Em terras paulistanas, os mashups também estão ganhando espaço nas pistas e já existem festas exclusivamente dedicadas a estas misturas. Certamente a que mais fez barulho no primeiro semestre deste ano foi a comandada por Alexandre Matias e seu amigo, também jornalista e DJ, Luciano Kalatalo. O nome da balada é aquele mesmo, Gente Bonita Clima de Paquera. “É importado de uma gíria recifense que parodia um termo comum em todas colunas sociais do Brasil. O termo ‘Gente Bonita’, em inglês, é até mesmo sinônimo para ‘VIP’. Então foi uma forma de rir dessa cultura de celebridade”, diz Matias. No site, onde já tem podcast disponível tanto pra ouvir quanto para baixar, é defendida a bandeira de que Gente Bonita não é só uma festa, mas um novo conceito. “É o fim da segregação. Coisas como Artista/Platéia, Músico/Ouvinte, Celebridades/Anônimos, deixam de ter sentido, todos têm a possibilidade e o espaço para aparecer e serem vistos. E não falo de apenas 15 minutos de fama”, diz Luciano.

E parece que esta história já começa a apontar novos caminhos na música e na cultura em geral. “O mashup pressupõe a pluralidade e isso vale para tudo. É o contrário da cultura monotemática que estávamos nos habituando. Estamos nos libertando em diversos níveis, para que não corramos o risco de cair em uma ditadura de gosto”, diz Matias e revela que o termo vem sendo utilizado por diversas outras áreas. “O termo já se expande para solucionar fusões de corporações, sites que podem trabalhar em paralelo, recriações de cenas de filmes clássicos em videogames ou plataformas de comunidades.”

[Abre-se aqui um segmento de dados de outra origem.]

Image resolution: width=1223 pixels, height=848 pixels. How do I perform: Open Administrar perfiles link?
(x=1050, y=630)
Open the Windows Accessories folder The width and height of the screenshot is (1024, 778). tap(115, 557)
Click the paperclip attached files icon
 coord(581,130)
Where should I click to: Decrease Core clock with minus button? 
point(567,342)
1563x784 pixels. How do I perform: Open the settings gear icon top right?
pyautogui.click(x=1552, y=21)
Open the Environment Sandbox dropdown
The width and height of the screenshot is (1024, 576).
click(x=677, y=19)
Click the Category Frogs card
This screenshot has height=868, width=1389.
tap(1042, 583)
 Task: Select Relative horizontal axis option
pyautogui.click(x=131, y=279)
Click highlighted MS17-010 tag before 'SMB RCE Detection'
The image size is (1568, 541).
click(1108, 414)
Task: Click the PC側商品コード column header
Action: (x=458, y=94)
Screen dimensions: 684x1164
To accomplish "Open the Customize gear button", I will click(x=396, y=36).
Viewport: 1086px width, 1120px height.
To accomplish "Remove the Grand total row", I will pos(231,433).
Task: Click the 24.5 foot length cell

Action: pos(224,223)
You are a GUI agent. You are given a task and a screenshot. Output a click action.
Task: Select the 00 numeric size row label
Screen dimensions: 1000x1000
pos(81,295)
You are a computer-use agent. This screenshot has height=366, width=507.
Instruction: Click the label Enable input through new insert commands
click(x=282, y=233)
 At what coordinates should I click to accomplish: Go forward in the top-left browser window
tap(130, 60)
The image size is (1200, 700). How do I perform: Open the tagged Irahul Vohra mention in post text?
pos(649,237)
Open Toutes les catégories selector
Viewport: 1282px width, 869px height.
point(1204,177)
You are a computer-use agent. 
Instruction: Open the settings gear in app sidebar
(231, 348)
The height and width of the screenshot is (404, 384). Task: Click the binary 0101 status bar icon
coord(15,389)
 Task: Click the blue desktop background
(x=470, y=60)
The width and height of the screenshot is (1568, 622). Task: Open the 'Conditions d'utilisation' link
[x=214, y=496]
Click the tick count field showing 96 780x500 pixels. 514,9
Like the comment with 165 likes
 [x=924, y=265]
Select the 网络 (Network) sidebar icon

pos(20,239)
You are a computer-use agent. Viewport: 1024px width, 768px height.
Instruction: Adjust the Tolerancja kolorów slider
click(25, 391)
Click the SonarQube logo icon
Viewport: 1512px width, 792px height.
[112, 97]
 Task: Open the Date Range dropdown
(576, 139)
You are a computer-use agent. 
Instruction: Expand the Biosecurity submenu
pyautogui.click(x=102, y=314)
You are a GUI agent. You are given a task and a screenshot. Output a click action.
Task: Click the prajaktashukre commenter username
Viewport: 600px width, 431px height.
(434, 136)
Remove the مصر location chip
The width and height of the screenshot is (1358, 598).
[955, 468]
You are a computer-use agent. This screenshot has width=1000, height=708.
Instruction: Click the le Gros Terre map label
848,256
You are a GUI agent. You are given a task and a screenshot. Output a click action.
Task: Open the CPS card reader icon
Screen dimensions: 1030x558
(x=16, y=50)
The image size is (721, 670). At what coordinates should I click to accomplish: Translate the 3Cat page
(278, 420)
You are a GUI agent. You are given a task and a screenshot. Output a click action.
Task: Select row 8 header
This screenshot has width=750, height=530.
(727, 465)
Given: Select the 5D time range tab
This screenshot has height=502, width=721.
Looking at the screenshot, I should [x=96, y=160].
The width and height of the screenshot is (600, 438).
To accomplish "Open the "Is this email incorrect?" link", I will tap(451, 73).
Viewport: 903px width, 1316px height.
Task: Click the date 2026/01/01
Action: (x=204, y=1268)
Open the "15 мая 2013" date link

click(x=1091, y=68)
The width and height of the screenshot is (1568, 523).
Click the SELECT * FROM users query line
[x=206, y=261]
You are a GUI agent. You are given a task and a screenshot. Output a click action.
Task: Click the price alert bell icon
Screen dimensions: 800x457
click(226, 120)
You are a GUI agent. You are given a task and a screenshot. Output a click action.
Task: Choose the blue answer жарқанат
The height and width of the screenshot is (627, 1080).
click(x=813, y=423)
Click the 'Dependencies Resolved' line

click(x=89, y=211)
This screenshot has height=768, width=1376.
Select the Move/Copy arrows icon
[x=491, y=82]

Os DJs estão pipocando pela rede e as ferramentas estão se tornando cada vez mais fáceis de se manipular, como o Splice Music (www.splicemusic.com), que é um site de relacionamento onde há um software de edição musical. Lá você pode editar músicas em tempo real, criar suas faixas, usar a dos outros e tudo isso sem encrenca judicial. Pelo menos este site, é todo licenciado pelo Creative Commons, que é uma flexibilização dos direitos autorais e portanto, liberado para sua diversão.